The Licence clearly stated that it was for TOL of Reserved Crown Land and it was not under a statutory land grant like the 20,220 sq. ft. of land granted in 1892.

Being TOL land, it was rented at $1 for a period of one year and “under the Crown Ordinance 1886, it does not authorise beyond the period herein specified and is not transferable”. On this basis the TOL was renewable on an annual basis and the land could be taken back by the Government if the TOL was not renewed.

On the other hand, the 1892 land was granted under a statutory land grant with no time limit, except the Government could reacquire the land at anytime under the State Land laws. The only other condition was that: “the land should be used for a masonic lodge, and further that so soon as the said land and buildings thereon shall have ceased for the period of two years to be used for the authorised purposes of mason’s lodges under the authority of the constituted Masonic Authorities of England, the land and any buildings thereon shall ipso facto revert to Her Majesty, Her Heirs and successors without claim of any kind therefor”.

The amalgamated piece of land at 1893, taking the existing Land Grant and that under TOL, amounted to 26,690 sq. ft.

That part under the TOL extended to the existing postal museum, and marked in red on the map to the right, was 6,470 sq. ft. and that under the land grant and marked in blue, was 20,220 sq. ft.

It was on this piece of land held under the TOL that the Land Office advised on 29th January 1906 that the lease would not be renewed.

The District Grand Master of the Eastern Archipelago at that time was Walter Napier.

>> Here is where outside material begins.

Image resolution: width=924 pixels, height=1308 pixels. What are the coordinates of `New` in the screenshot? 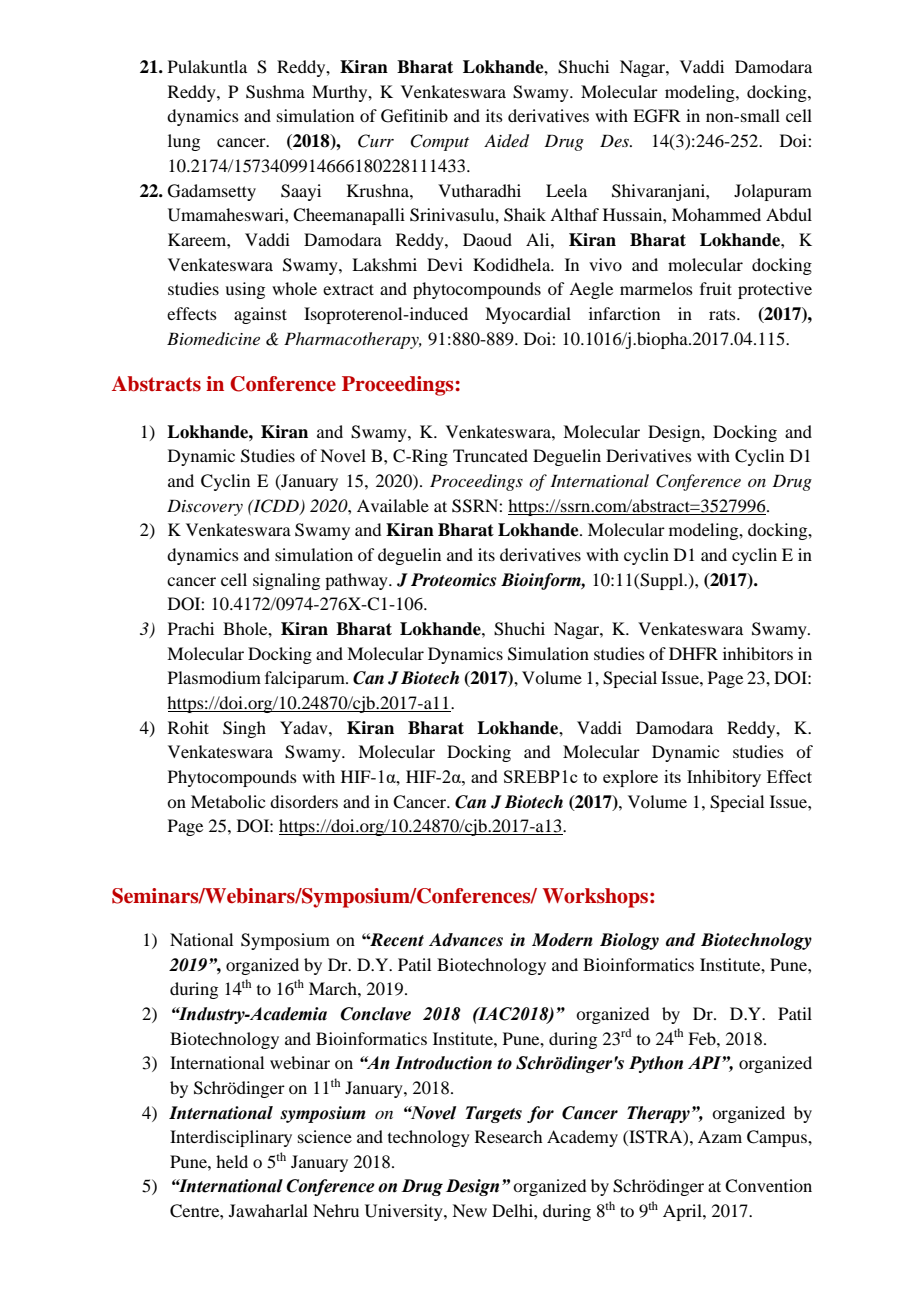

The land that was taken from the Masonic Hall Board was granted to the Anglo Chinese Mission for use by the Anglo Chinese School.

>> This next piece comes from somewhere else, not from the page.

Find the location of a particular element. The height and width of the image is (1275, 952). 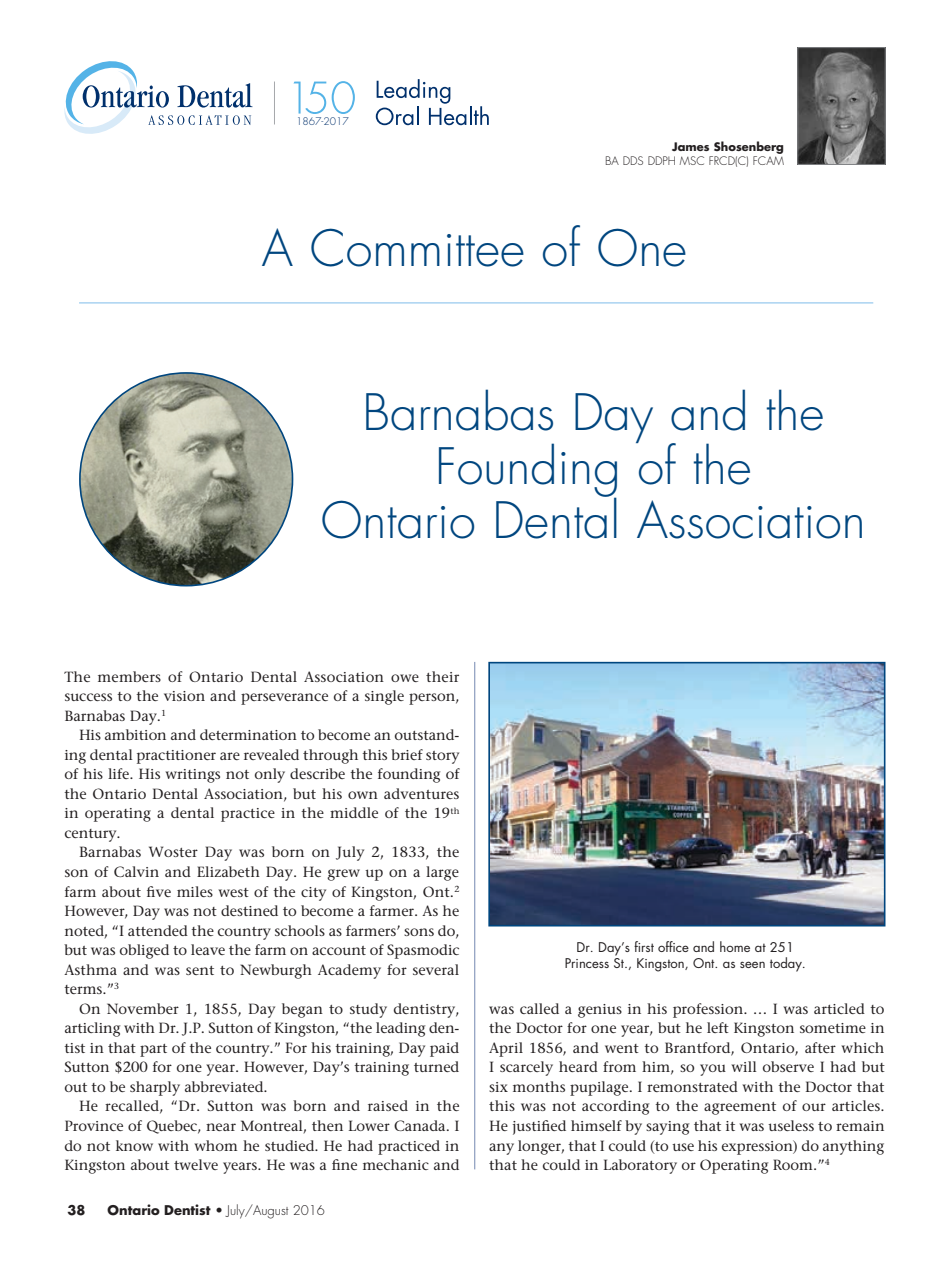

DDS is located at coordinates (633, 160).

The founder of the school was Bishop William Oldham, being also at that time the Bishop of the Methodist church in Singapore.

The Anglo- Chinese School and Bishop Oldham

William Fitzjames Oldham arrived in Singapore on 7 February 1885 and became an elder in the Presbyterian church, as there was no Methodist church in Singapore then.

On 22 February 1885, a Methodist church was established in Singapore and Oldham was appointed a pastor. Meetings were held at the town hall and the Christian Institute on the corner of Waterloo Street and Middle Road.

On 1st March 1886 Oldham founded the Anglo-Chinese School in an old shophouse at 70, Amoy Street. He started with 13 students, but that number quickly grew.

Oldham subsequently succeeded in securing a site at Coleman Street for the first Methodist Episcopal Church, which he designed and dedicated on 15 December 1886, coincidentally, also his 32nd birthday. In due time, it became known as the Wesley Methodist Church.

A new school building was erected for ACS in 1892 on a piece of land next to the Methodist Church. Sir Cecil Clementi Smith, Governor of the Straits Settlements, laid the foundation stone. The school was declared open by Chief Justice John Winfield Bonser in 1893. The building was extended in 1895 and a new wing added in 1911.

Unfortunately, the ceaseless work soon took its toll on Oldham , who was advised by his doctors to take a year’s rest, and in 1889 he left Singapore and moved back to the USA, where he became pastor of the Butler Street Church in Pittsburg.

In 1904, Oldham was appointed missionary bishop of Southern Asia, and was officially welcomed back to Singapore as bishop in 1905. Oldham's term as missionary bishop of Southern Asia came to an end in 1912 when he was appointed missionary secretary to the Methodist Board of Foreign Missions in New York. He passed away at the age of 83 in Pasadena, California, on 27 March 1937.